Il messaggio è politico: un’altra Russia è possibile
Alla fine di un dibattito a Milano sul suo libro Tempo di seconda mano, Svetlana Aleksievic aveva un gran mal di testa. Un’addetta stampa tira fuori dalla borsa una bustina di Oki, ma la scrittrice la guarda con sospetto: «No, no, che cos’è questa roba, meglio di no...». E si tiene il mal di testa. La classica reazione russa, o meglio (post)sovietica, di fronte alle diavolerie occidentali. Perché la Aleksievic è metà bielorussa, metà ucraina e scrive in russo: ma è più di tutto questo, è la coscienza intellettuale dell’ex Urss.
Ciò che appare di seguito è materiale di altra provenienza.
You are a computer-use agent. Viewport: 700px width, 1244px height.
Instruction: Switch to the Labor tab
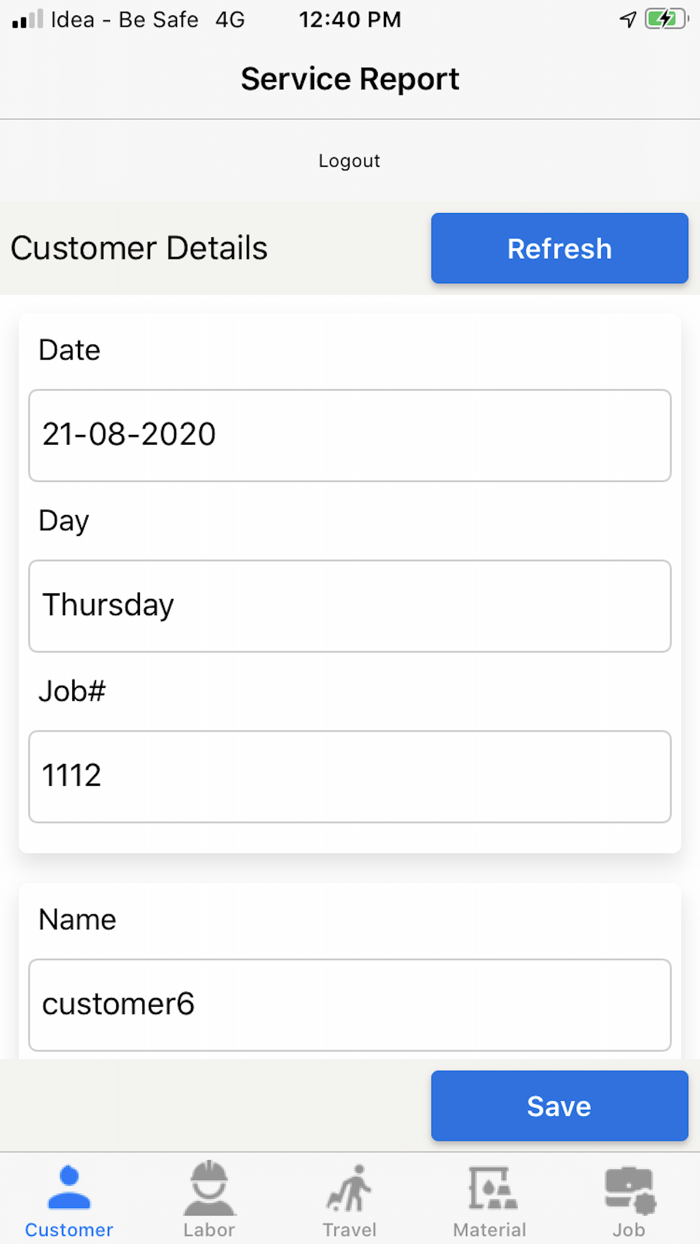pyautogui.click(x=209, y=1200)
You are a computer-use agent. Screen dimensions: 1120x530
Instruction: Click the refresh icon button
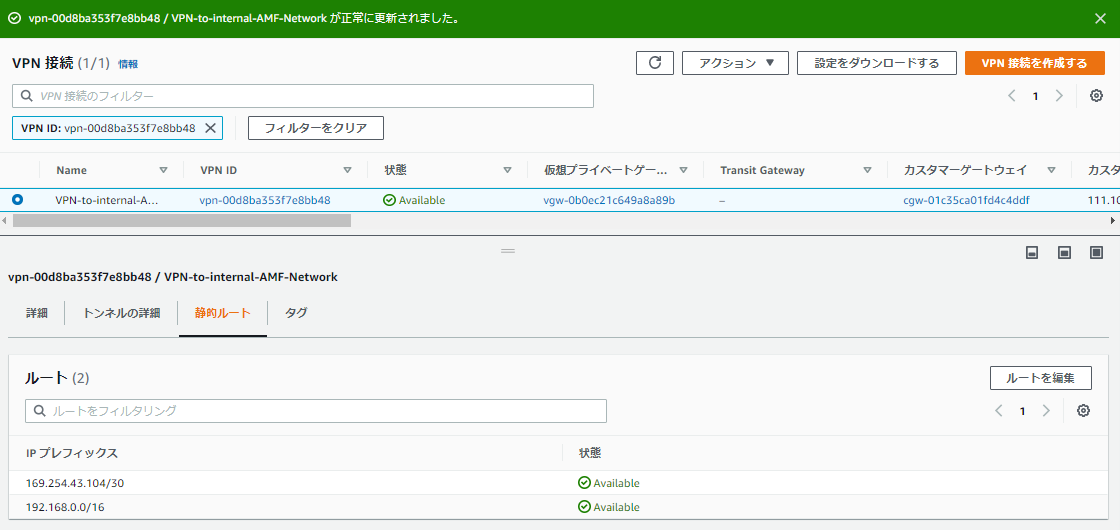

Ed è a quello spazio politico che bisogna guardare per capire la valenza di questo premio Nobel.
Lei stessa ieri ha messo in chiaro ancora una volta la sua posizione, dopo aver rivelato che la notizia dell’assegnazione l’aveva colta mentre «stava stirando a casa»: «Amo il buon mondo russo — ha detto —, amo il mondo umanitario russo, non amo il mondo russo di Stalin, Beria e Shoigu»: un riferimento alla dittatura, al Kgb e al militarismo (l’ultimo personaggio è il ministro della Difesa di Vladimir Putin). E non si tratta di accuse generiche: subito dopo ha bollato come «un’occupazione, un’invasione straniera» l’intervento russo in Ucraina.
Ma è tutta l’opera della Aleksievic ad essere eminentemente politica: «Una mappatura dell’anima» delle genti sovietiche e postsovietiche, l’ha definita l’Accademia del Nobel. Ma con una portata critica verso l’attualità: alla fine del suo libro più recente individuava la speranza futura nei nastri bianchi comparsi sul petto dei manifestanti che erano scesi in piazza a Mosca nel 2012 per reclamare più democrazia.
«Sono emozioni complicate», è stata la sua reazione al premio. «Evoca immediatamente grandi nomi come Bunin o Pasternak. È una sensazione fantastica, ma che allo stesso tempo disturba». Lei voleva certamente schermirsi, ma il segnale arrivato da Stoccolma va proprio in quella direzione, quella dell’autore del
Dottor Živago (e poi di Solženitsyn): scrittori che hanno testimoniato con la vita e con l’opera la resistenza al totalitarismo.
E forse non è neppure una coincidenza che il giorno prima dell’annuncio cadesse il nono anniversario dell’assassinio di Anna Politkovskaja: come la giornalista moscovita, anche la Aleksievic è una delle poche voci rimaste a bucare la cappa del conformismo, nonostante il prezzo personale (tanto da confidare di sentirsi più al sicuro a risiedere in Bielorussia, pur oppressa dal regime di Lukashenko).
È questo il messaggio lanciato da Stoccolma: Putin, Lukashenko, l’autoritarismo, non sono l’unico orizzonte possibile per i popoli usciti dall’Unione Sovietica. Un’altra Russia è (ancora) possibile.